#### INSTRUCTIONS FOR THE TASK
Only the lines from the line with "Instruction: Click the add layer mask icon" through the end of the records belong in your reply, copied exactly, with every picture left out.

----- INFORMATION SUPPLIED

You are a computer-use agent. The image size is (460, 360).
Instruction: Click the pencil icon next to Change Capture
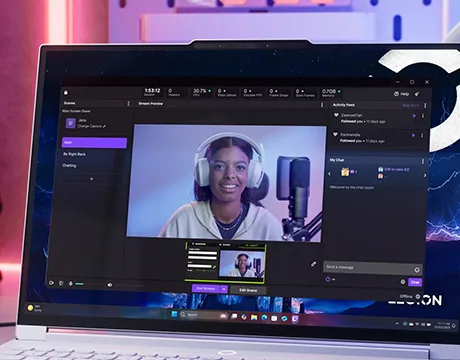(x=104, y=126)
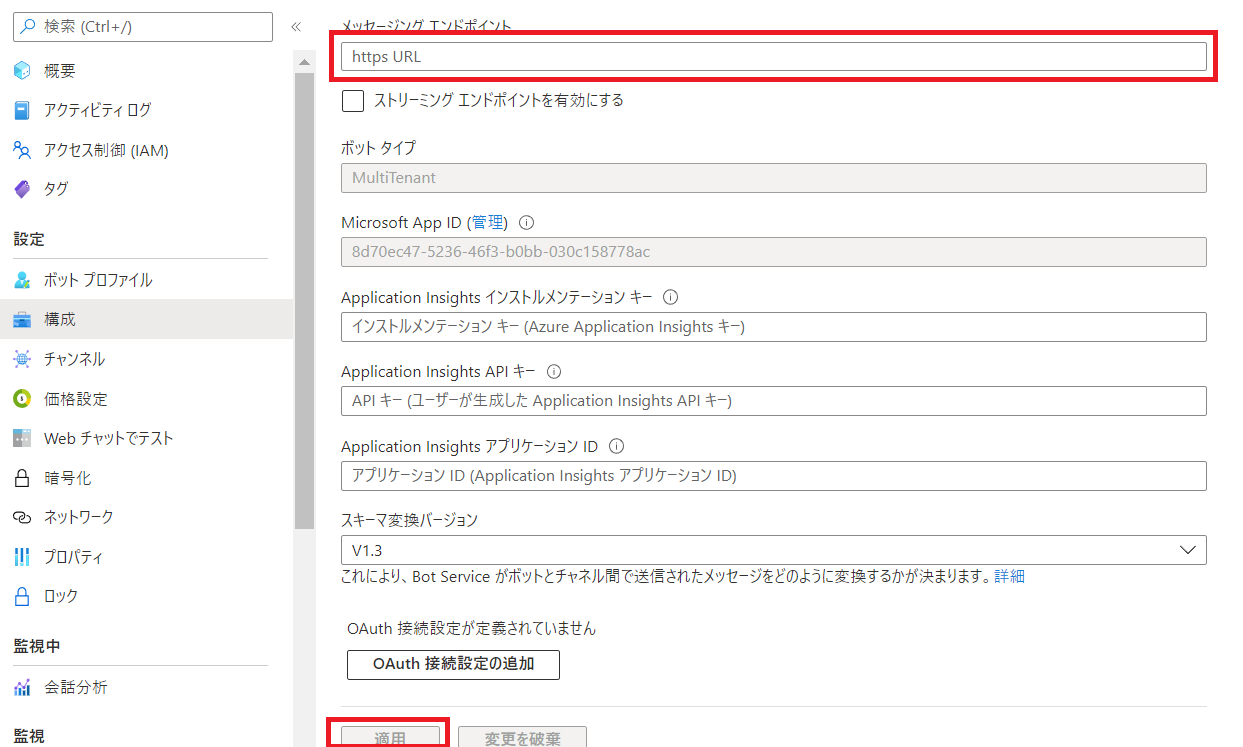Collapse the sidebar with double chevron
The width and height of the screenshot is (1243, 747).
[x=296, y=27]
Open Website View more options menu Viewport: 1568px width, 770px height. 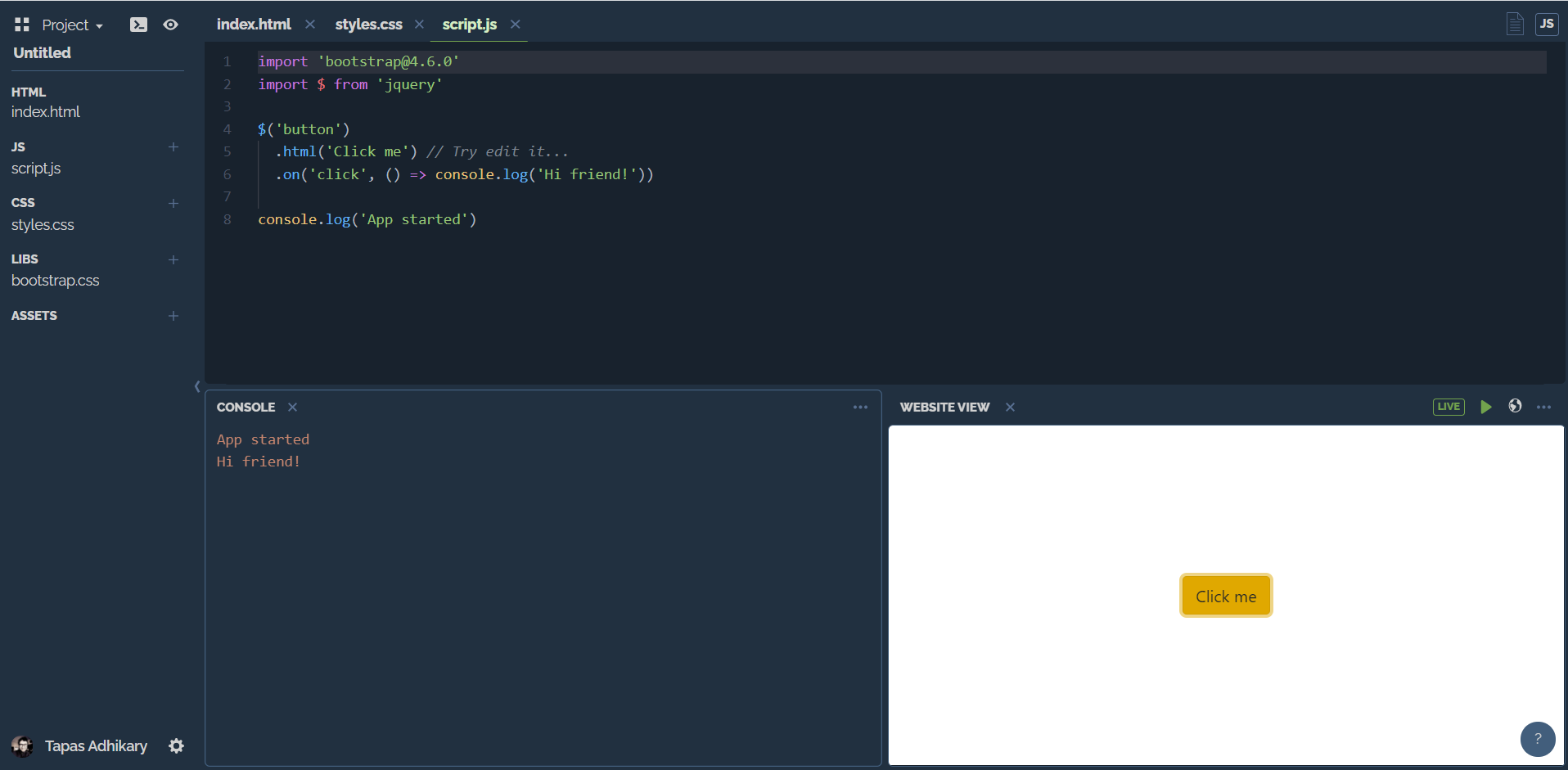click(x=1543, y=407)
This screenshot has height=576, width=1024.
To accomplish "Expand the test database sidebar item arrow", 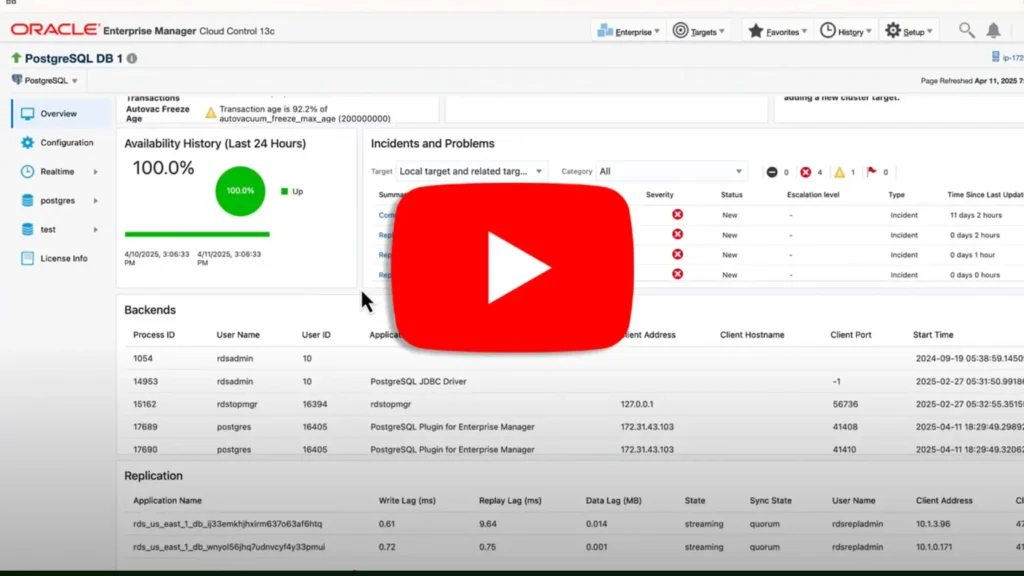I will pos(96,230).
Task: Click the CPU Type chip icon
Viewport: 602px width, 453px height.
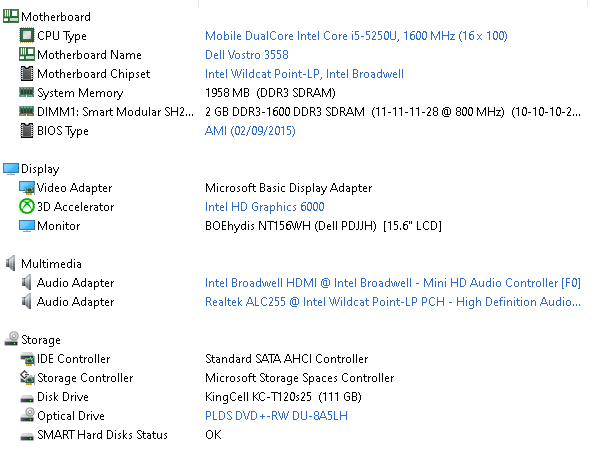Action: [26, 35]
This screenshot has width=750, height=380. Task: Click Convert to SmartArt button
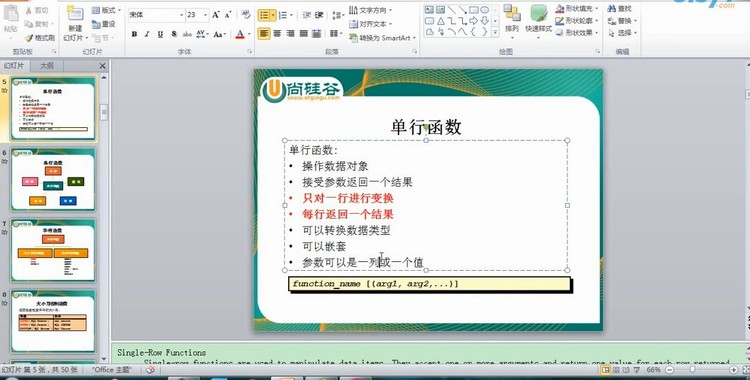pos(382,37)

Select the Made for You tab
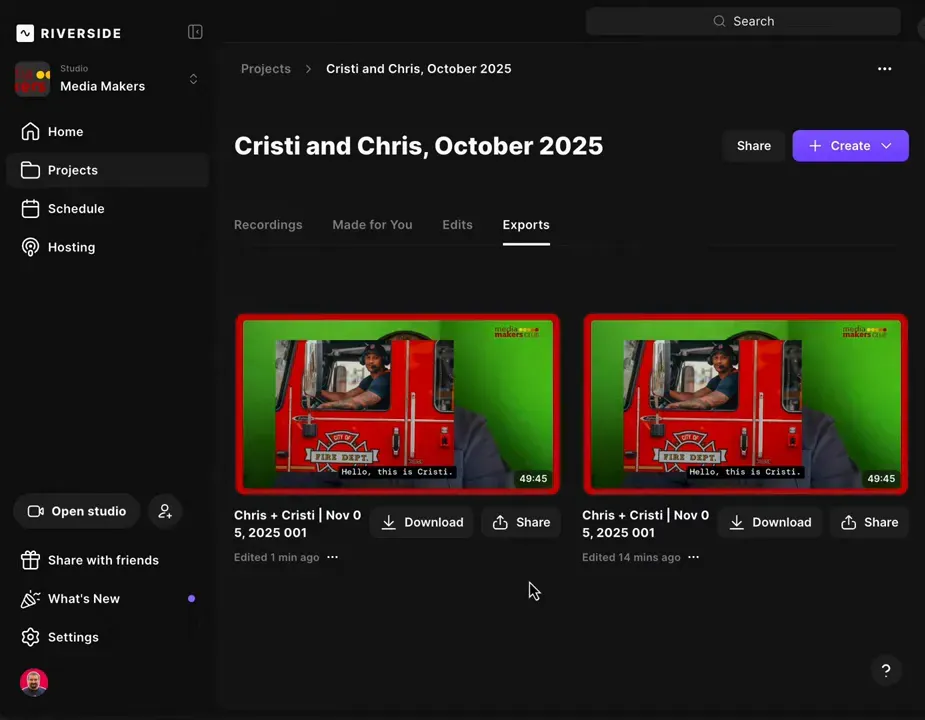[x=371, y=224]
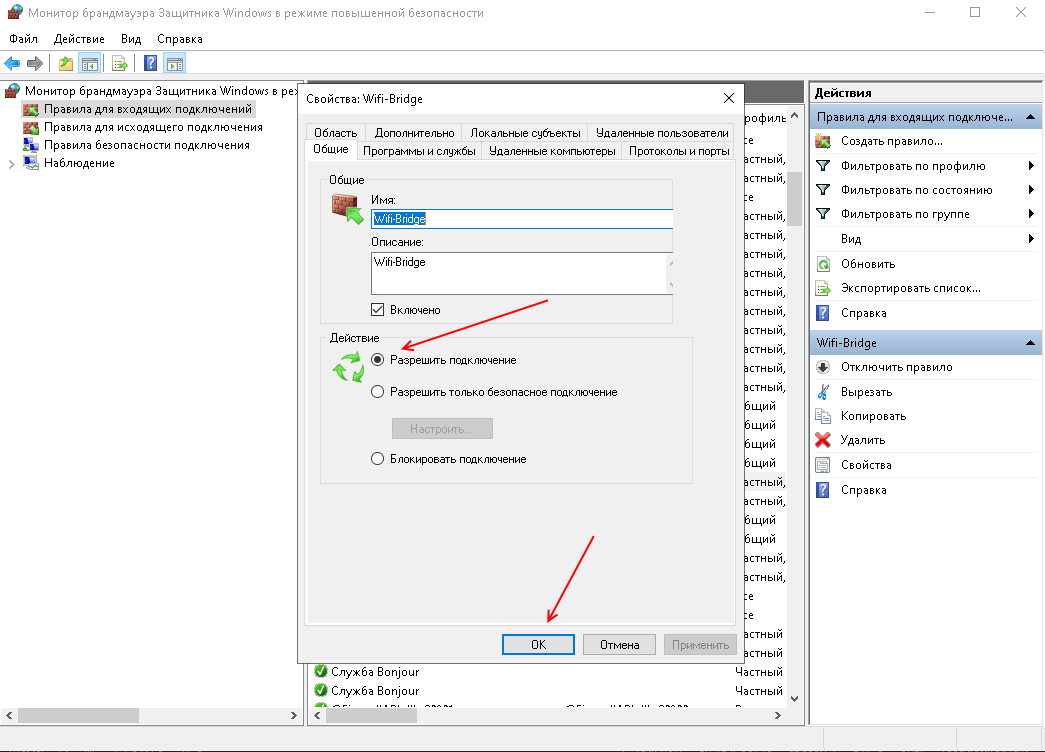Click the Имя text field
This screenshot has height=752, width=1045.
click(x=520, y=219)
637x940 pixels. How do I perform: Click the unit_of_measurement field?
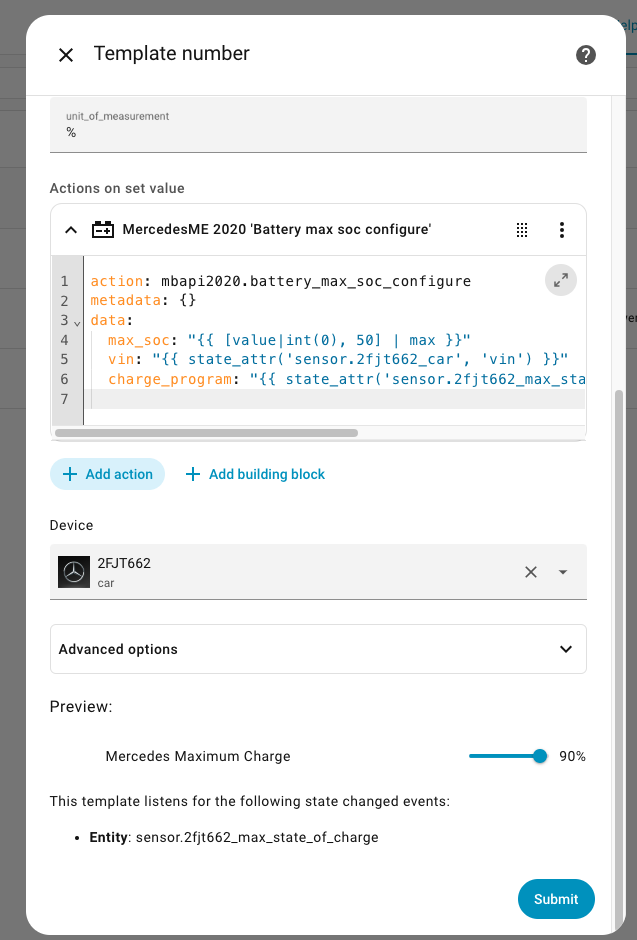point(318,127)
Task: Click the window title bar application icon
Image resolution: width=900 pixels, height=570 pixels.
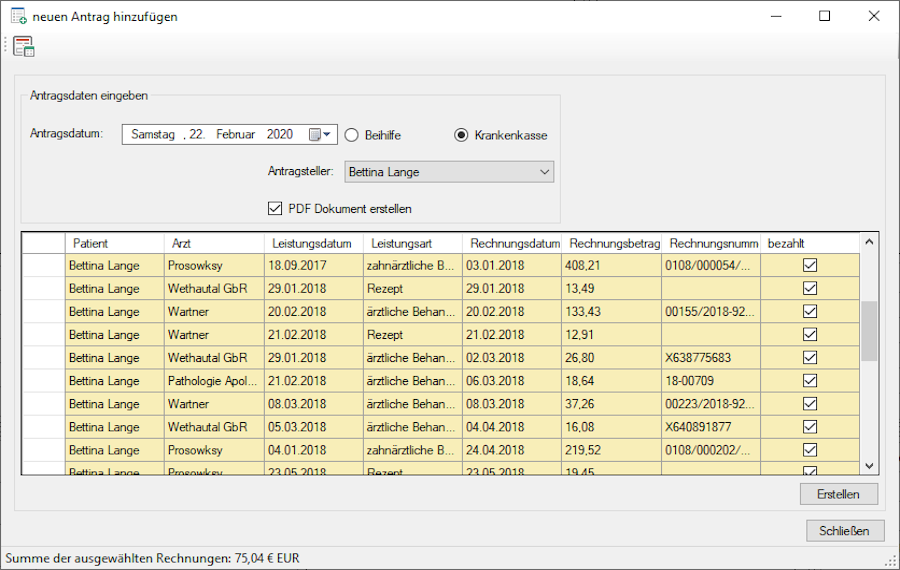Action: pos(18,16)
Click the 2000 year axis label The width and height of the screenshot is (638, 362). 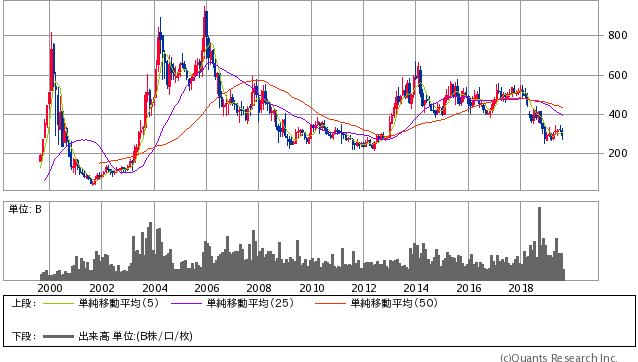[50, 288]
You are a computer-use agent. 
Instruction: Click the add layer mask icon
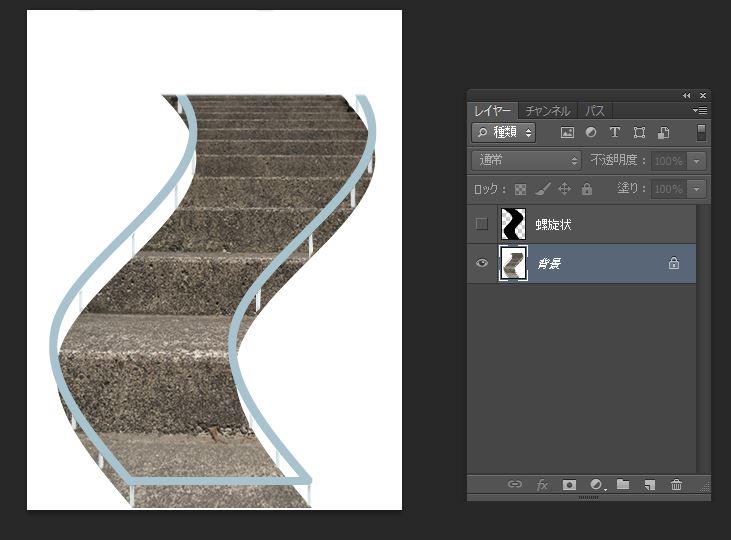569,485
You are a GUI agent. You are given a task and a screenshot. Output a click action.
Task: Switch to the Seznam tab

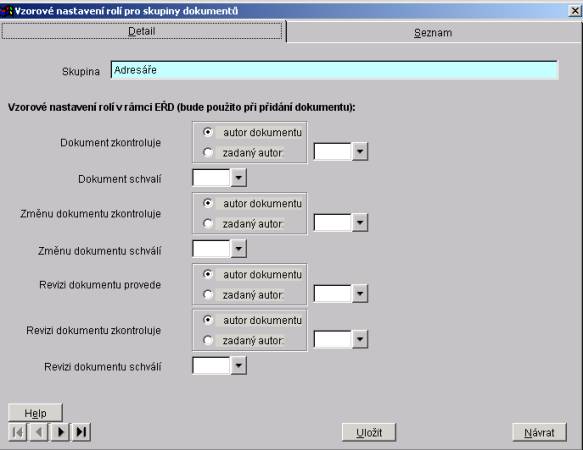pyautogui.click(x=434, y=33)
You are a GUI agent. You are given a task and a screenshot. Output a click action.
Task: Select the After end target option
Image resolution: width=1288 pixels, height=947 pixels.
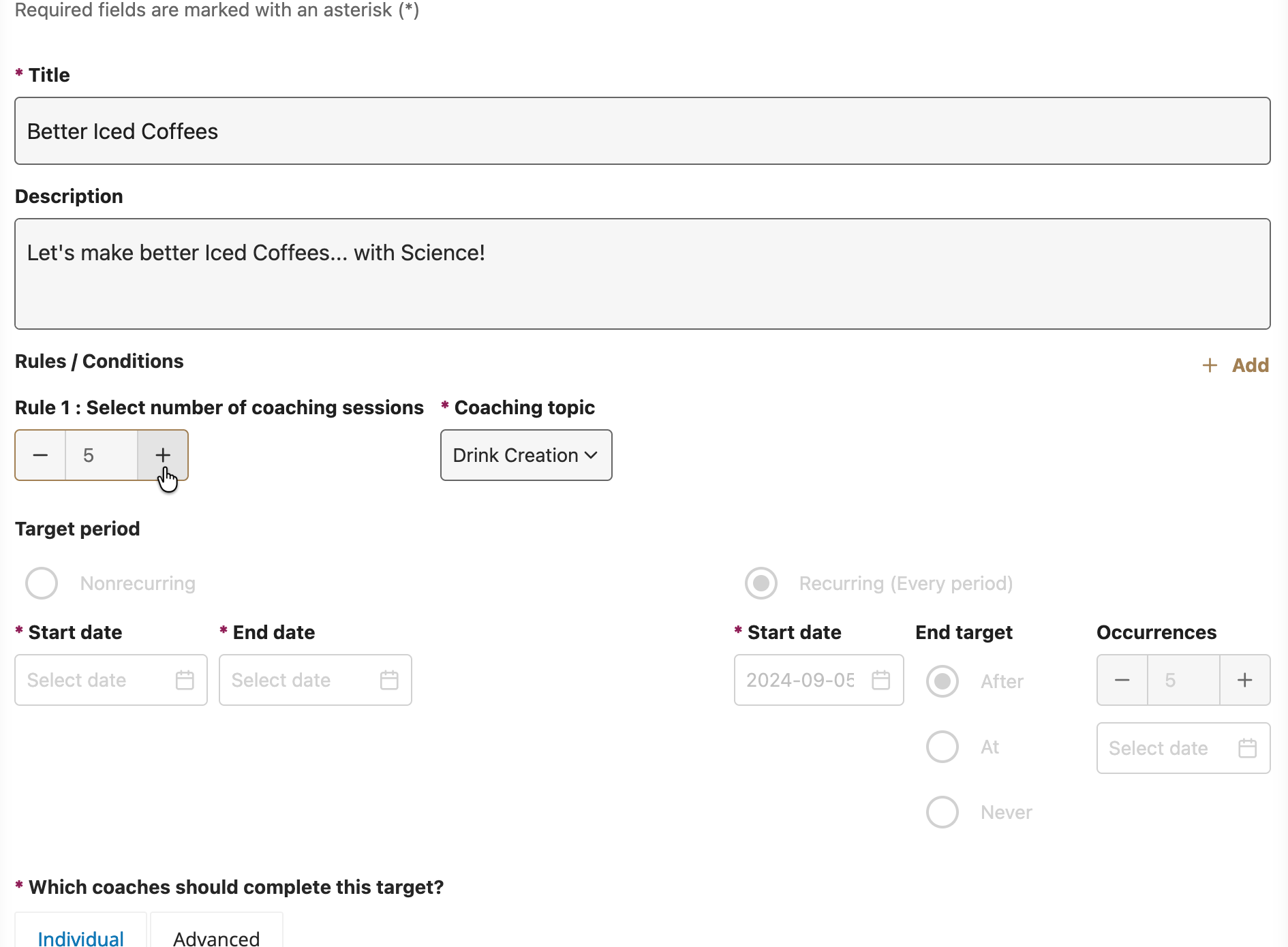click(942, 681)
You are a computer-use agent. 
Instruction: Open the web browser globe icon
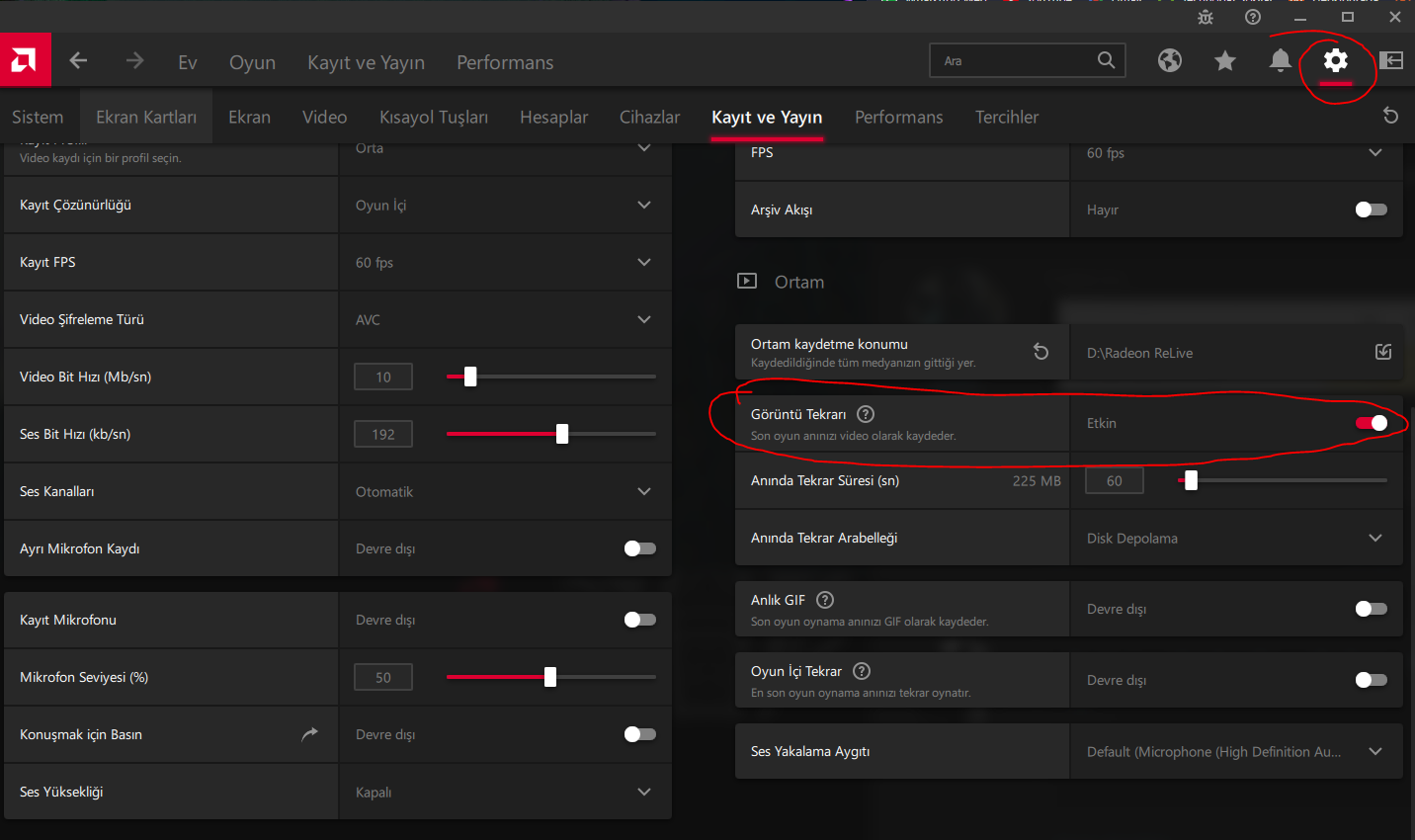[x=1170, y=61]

----------

#### RESPONSE BELOW
Instruction: Click the add layer mask icon
569,485
You are a GUI agent. You are given a task and a screenshot. Output a click action.
Task: Switch to the Seznam tab

pyautogui.click(x=434, y=33)
You are a GUI agent. You are given a task and a screenshot. Output a click action.
Task: Select the After end target option
Image resolution: width=1288 pixels, height=947 pixels.
click(942, 681)
You are a computer-use agent. 
Instruction: Open the web browser globe icon
[x=1170, y=61]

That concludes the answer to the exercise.